According to different signaling pathways and molecular mechanisms, the current detoxification drugs for CoNPs toxicity in vitro or in vivo are following categories: 1) Antioxidants such as nitrogen-acetylcysteine (NAC)[50], L-ascorbic acid (LAA)[46], melatonin[58], alpha-tocopher[48], etc. 2) Antagonists, such as zinc[59, 60]; 3) Chelating agents, such as EDTA[20, 21] and dimercaptopropanol sulfonic acid sodium[22]; 4) Endoplasmic reticulum stress inhibitor, such as sodium 4-phenylbutyrate[36, 37]. Based on previous studies, anti-oxidative stress is the key direction of detoxification research. The ideal medicine could be one that can resist oxidative stress and chelate with the metal ions. Moreover, it should be soluble in both water and fat as well as safe in vivo[61]. With this speculation, we discovered that ALA could effectively attenuate the CoNPs induced ferroptosis-like cell death in Balb/3T3 cells.
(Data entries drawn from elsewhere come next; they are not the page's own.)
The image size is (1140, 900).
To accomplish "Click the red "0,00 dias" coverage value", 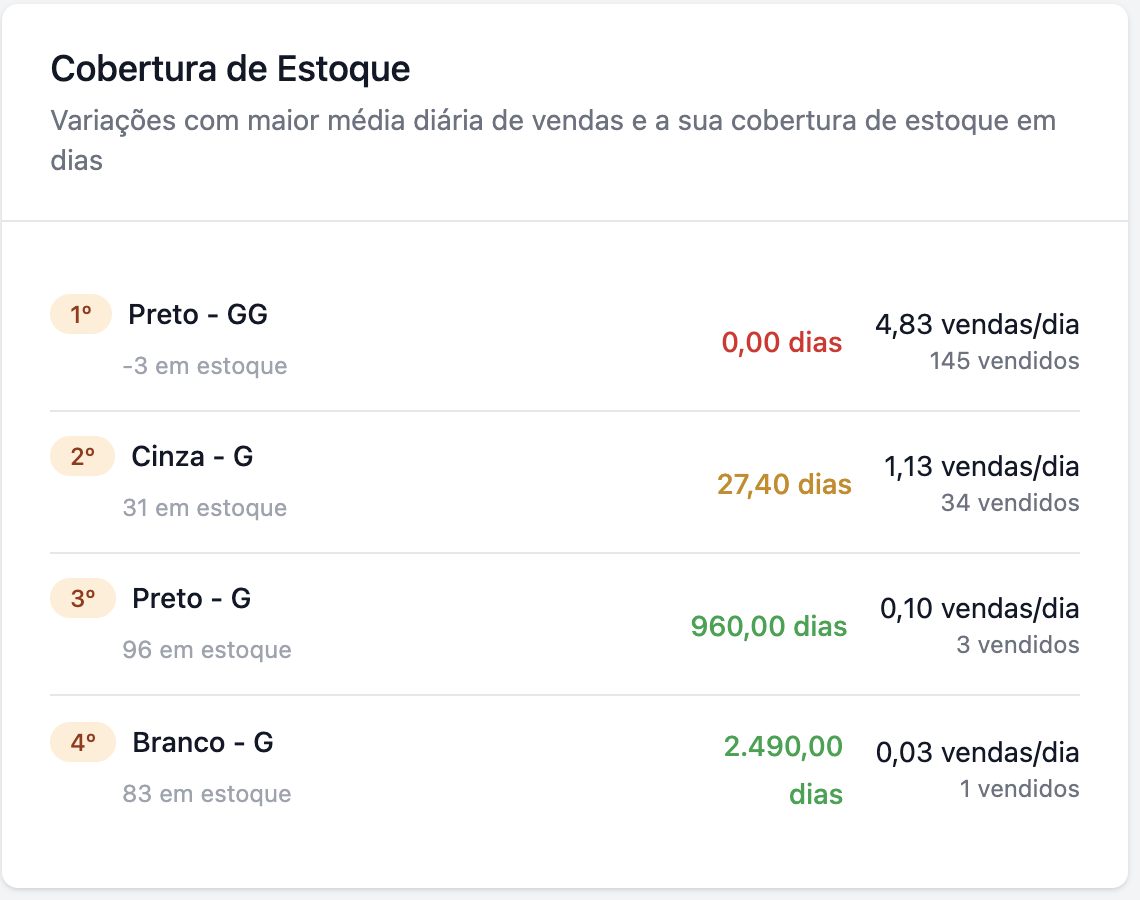I will click(782, 343).
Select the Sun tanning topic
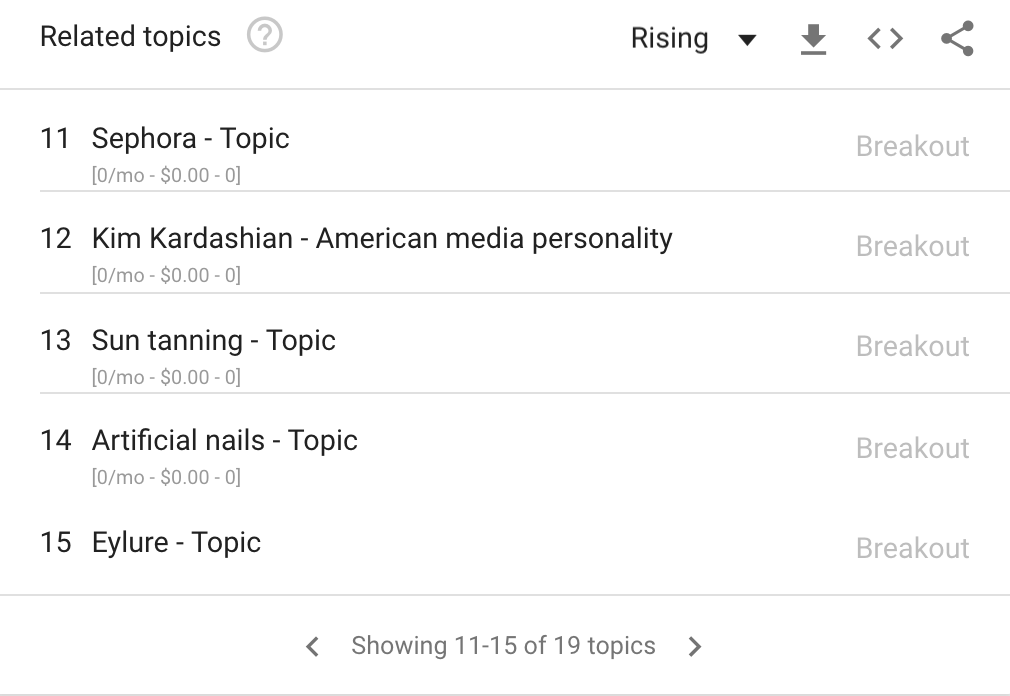The height and width of the screenshot is (696, 1010). pyautogui.click(x=213, y=340)
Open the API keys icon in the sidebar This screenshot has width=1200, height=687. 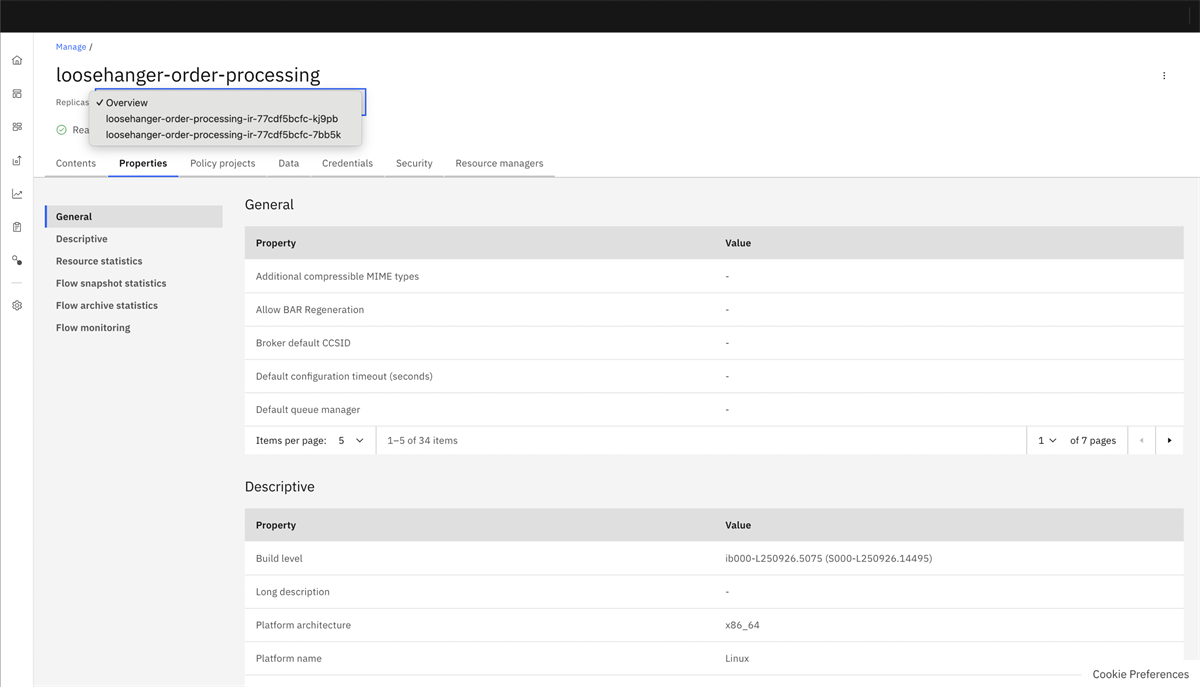(x=16, y=260)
Lipoid acid (LA) is unique among different natural antioxidants and is a highly effective therapeutic agent associated with oxidative damage[62]. ALA is a dithiol compound that usually binds to the lysine residue of mitochondrial α-keto acid dehydrogenase. It is well-known that cytoplasmic and mitochondrial dehydrogenase can quickly reduce LA into dihydrolipoic acid (DHLA)[63]. Previous reports have demonstrated that ALA could bind iron or any divalent metal. Therefore, its iron chelating capability decreases the amount of free iron in the body system, thereby reducing oxidative stress by scavenging free radicals. Moreover, ALA could alleviate cytotoxicity during iron overload through reduction of glutathione content, mitochondrial dysfunction, as well as gene expression of heme oxygenase-1b and superoxide dismutase[64].
In the latest generation of antioxidants, lipoic acid is able to scavenge a variety of free radicals including hydroxyl radicals, hypochlorous acid, oxygen singlet, and peroxyl radicals, due to its solubility in both water and fat[25, 65]. On the other hand, the conventional antioxidants such as vitamins A, E, C and selenium can only interact with one or two free radicals[66]. In theory, lipoic acid seems to be the most effective drug among all antioxidants[62]. Additionally, lipoic acid can also interact with GSH and recycle endogenous GSH, stabilizing the antioxidant capacity of cells [64,67–69,]. LA has changed arrangement on its fatty acid-like skeleton, which allows it to capture the copper and iron ions, thereby forming a stable complex with these metals to achieve chelation of iron, copper, cobalt, manganese, zinc, cadmium, lead, nickel, arsenic, mercury and other transition metal ions[26, 62, 69–71]. In the present study, we found that CoNPs significantly induced overproduction of intracellular ROS, enhancement of intracellular Fe2+ (Fig. 4), inhibition of GPx4 activity (Fig. 6), and reduction of reduced intracellular GSH (Fig. 5) as compared to the control group. Importantly, ALA can significantly antagonize the CoNPs induced above adverse results, thereby maintaining the intracellular GSH homeostasis, stabilizing the cell’s antioxidant capacity, and inhibiting the ferroptosis-like cell death induced by CoNPs.